PT remains one of the most memorable experiences of this console generation for how it succeeded in both surprising and terrifying fans. While some have come to criticize the recently launched Resident Evil teaser for riding the nostalgia wave of PT, I firmly believe it’s a more successful product for one key reason: It’s promoting the experience of a game that actually exists!

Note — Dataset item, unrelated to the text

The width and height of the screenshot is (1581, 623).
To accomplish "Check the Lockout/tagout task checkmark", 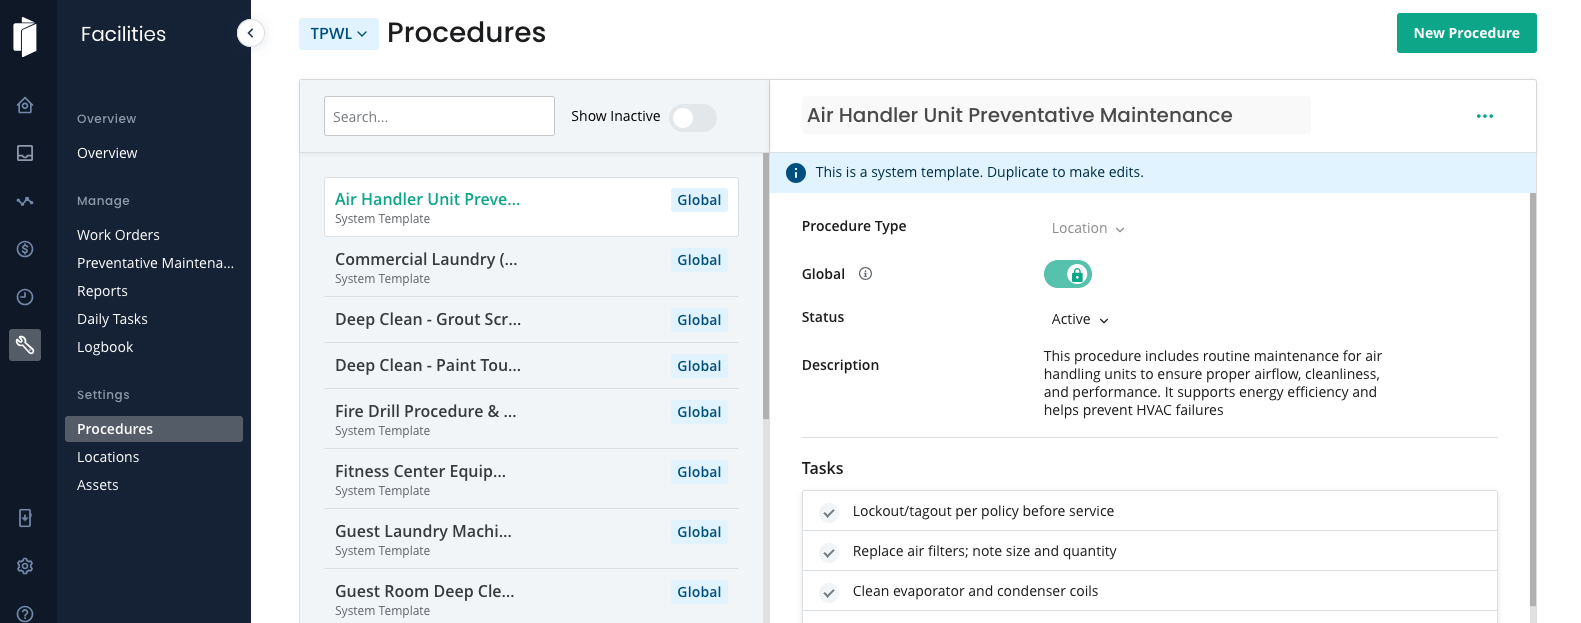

Capcom has served up horror fans with a scare fest in a similar manner as Hideo Kojima did when they released that demo for a “new IP” at Gamescom. We have a house filled with obtuse puzzles that the internet is on fire trying to solve while being scared out of our booties with randomly triggered scares. The biggest difference between the two is that Capcom is proudly presenting this as a return to form for the franchise that fans have been disappointed with for nearly a decade. Capcom must have been thrilled by the response of PT in 2014, the same year that development of Resident Evil 7 kicked off, seeing the internet gushing over this surely let the project leads know they were heading in the right direction. The positive response to the Kitchen Morpheus demo (existing before PS VR was even an official commercial product!) must have further cemented that confidence as the existence of this project has actually been hiding right before our eyes inside the demo’s logo!
To be clear, I’m not arguing which experience is better. I’m personally a huge Kojima fan boy but also a longtime fan of Resident Evil’s survival horror roots so that is a discussion I’d love have another time. Resident Evil’s teaser is simply just a better marketing device since it’s representing an experience that is a short seven months away (I love the trend of announcing and releasing games in that time frame) and actually exists in a large capacity on the hard drives of a development studio. It still saddens me that we will never get to experience what Silent Hills could have been, but I love that Resident Evil took something so effective and learned from a franchise that once was the student of the genre that Capcom brought into the mainstream in 1996.